CALLER: Hi, Rush, I just wanted to tell you I just retired from a 31-year career teaching biology to high school students in Indiana. And like you have your tradition right before Thanksgiving, I also had my own little tradition, but it involved you in an indirect way. What I did was I had about 150 kids each year, and I would buy those little parchment copies of the Declaration of Independence.
RUSH: Right.
CALLER: And the kids would come in expecting to do biology, but I would tell them, “Well, today we’re gonna do something more important.” And I would read them the first paragraph of the Declaration and make sure that they understood that these guys were talking about the creator, and then afterwards I would read them your father’s speech about the signers of the Declaration.

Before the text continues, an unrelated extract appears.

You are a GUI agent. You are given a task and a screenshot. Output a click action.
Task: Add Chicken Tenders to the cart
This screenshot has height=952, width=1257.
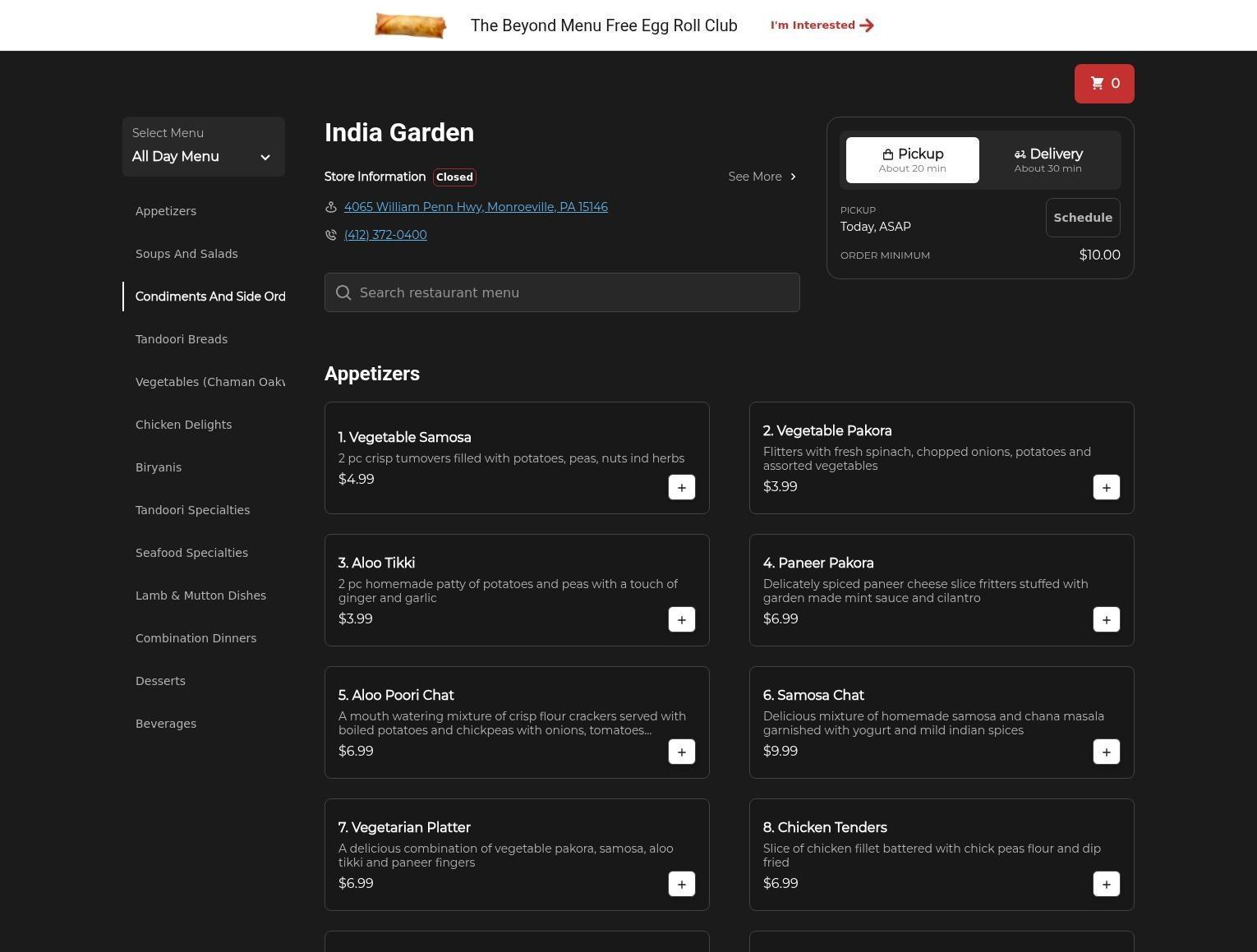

CALLER: Those kids, you know, you could just tell — I mean, on a normal day they’re kind of like, “Yeah, yeah, yeah,” but, on this day, those kids were focused. They were tuned in. They wanted to know the truth. And, anyway, I just wanted to thank you so much. Your father’s speech was very inspirational. And I just wanted to thank you for just having such an impact on everyone out here.
RUSH: Well, God bless you, I mean that, and I thank you. There are so many things that, you know, I wish my parents were alive to have experienced. My father died in 1990 really before all of this took off. My mother passed away in 2000. She was aware of it. But he would have been humbled like you can’t believe to know that you were sharing his speech on the signers of the Declaration, the 56, and what happened to them. It was an incredible speech, and I can imagine it had your kids spellbound. That’s something that isn’t taught.